Troisième acte

Bien loin dans la mer, l’eau est bleue comme les fleurs de bleuets, pure comme le verre le plus transparent, mais si profonde qu’il serait inutile d’y jeter l’ancre, et qu’il faudrait y entasser une quantité infinie de tours d’églises les unes sur les autres pour mesurer la distance du fond à la surface.

Ca, c’était avant, maintenant la porte est en verre, elle ne la voit pas, elle s’y cogne. Face contre verre. Splash… Les larmes, elle les ravale. Comme sa face plus tard, comme quand elle sera vieille. Elle fait quoi maintenant ? Le bleu tourne si vite au rouge. Elle prend ses deux mains l’une contre l’autre et les met à son oreille pour de nouveau entendre le bruit de la mer.
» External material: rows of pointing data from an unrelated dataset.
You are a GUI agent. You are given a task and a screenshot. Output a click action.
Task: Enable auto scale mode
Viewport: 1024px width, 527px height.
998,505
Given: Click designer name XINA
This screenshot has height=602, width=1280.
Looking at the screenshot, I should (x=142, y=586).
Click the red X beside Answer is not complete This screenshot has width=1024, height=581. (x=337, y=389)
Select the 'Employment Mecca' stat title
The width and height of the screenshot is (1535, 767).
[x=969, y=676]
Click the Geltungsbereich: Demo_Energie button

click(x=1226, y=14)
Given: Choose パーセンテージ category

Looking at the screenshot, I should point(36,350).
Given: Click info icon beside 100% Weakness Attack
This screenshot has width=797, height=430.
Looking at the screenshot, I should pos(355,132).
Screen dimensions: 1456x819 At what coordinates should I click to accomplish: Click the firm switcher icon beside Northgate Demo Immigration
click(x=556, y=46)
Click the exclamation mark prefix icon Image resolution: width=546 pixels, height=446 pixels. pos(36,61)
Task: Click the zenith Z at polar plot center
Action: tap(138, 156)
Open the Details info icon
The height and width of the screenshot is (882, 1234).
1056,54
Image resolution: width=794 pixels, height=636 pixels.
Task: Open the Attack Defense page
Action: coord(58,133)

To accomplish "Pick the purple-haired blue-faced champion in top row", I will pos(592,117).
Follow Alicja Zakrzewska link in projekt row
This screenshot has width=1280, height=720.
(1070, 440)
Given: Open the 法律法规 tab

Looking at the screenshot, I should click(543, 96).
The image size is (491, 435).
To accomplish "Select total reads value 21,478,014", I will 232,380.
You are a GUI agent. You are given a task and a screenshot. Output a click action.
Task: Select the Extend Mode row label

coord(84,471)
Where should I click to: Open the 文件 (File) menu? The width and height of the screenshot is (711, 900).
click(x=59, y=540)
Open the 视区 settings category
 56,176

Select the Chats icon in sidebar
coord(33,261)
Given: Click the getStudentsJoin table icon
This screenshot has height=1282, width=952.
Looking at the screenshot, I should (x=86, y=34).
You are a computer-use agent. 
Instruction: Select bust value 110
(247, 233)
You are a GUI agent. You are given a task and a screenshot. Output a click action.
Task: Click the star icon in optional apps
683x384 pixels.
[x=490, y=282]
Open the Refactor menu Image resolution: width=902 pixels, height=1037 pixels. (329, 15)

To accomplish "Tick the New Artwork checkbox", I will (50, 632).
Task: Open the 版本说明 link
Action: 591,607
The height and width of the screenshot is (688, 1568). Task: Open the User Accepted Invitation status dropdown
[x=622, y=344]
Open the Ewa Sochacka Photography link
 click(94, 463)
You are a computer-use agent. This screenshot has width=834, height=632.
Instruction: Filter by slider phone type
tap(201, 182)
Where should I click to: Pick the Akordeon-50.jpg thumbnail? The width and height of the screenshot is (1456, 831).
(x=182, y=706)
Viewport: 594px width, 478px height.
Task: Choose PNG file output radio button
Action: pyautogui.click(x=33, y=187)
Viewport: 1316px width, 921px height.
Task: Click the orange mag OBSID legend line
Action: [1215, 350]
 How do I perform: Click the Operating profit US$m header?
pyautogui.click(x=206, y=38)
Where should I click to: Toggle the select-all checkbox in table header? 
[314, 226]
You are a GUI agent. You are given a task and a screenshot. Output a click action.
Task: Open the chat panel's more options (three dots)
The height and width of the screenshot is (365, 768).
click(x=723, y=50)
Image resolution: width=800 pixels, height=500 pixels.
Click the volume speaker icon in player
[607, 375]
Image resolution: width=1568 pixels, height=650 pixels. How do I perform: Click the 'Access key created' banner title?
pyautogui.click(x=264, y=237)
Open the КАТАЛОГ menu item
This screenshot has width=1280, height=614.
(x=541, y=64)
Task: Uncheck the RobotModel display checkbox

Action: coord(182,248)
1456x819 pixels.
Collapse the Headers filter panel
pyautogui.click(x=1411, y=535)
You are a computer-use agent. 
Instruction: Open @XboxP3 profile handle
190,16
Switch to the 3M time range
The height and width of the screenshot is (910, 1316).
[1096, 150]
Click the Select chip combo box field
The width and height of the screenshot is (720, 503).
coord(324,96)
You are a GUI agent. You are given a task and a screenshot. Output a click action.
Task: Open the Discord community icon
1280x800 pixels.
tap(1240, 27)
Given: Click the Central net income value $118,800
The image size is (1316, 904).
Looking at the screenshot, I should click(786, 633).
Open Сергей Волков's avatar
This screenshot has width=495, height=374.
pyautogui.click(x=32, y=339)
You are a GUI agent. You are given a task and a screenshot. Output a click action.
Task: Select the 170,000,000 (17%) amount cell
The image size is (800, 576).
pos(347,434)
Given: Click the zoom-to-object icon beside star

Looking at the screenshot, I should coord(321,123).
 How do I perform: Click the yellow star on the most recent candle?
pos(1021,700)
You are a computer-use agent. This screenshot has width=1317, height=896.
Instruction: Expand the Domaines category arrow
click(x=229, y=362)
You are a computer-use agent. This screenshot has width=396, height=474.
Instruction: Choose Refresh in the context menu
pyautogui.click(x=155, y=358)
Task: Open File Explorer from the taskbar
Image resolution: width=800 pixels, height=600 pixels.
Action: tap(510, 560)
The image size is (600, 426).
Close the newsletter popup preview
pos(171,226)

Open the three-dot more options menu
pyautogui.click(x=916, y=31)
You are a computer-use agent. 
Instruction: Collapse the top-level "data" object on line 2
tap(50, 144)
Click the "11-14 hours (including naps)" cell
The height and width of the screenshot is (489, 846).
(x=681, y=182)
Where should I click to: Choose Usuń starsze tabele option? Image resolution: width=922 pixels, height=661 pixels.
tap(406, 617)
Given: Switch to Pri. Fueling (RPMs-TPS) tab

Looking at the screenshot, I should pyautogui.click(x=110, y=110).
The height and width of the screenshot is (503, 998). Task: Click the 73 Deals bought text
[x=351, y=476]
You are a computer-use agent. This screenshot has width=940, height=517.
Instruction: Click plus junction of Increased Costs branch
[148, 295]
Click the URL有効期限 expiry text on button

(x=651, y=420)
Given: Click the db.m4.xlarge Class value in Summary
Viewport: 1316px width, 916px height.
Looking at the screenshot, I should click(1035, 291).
Histoire d’être bercée.

Elle pense alors à là-bas et se console. « Des portes transparentes en verre que tu ne vois pas, ne t’en fais pas, tu t’en prendras d’autres. Et chaque fois, tu te relèveras, c’est tout. Tu en trouveras d’autres, des portes qui s’ouvrent…Rien n’est lisse et ne coule, c’est ainsi. »

Elle se remet debout, dans ce labyrinthe tout en verre et miroir. Elle s’en sortira. Elle serre les poings dans les poches, y trouve encore un peu de sable et part à la recherche de coquillages perdus…

Tout près des côtes, l’eau est épaisse comme la boue, grasse d’écume, mais si rapide qu’il serait inutile de vouloir l’attraper, et qu’il faudrait une quantité de bouteilles en verre pour y enfermer le bouillon de la mer.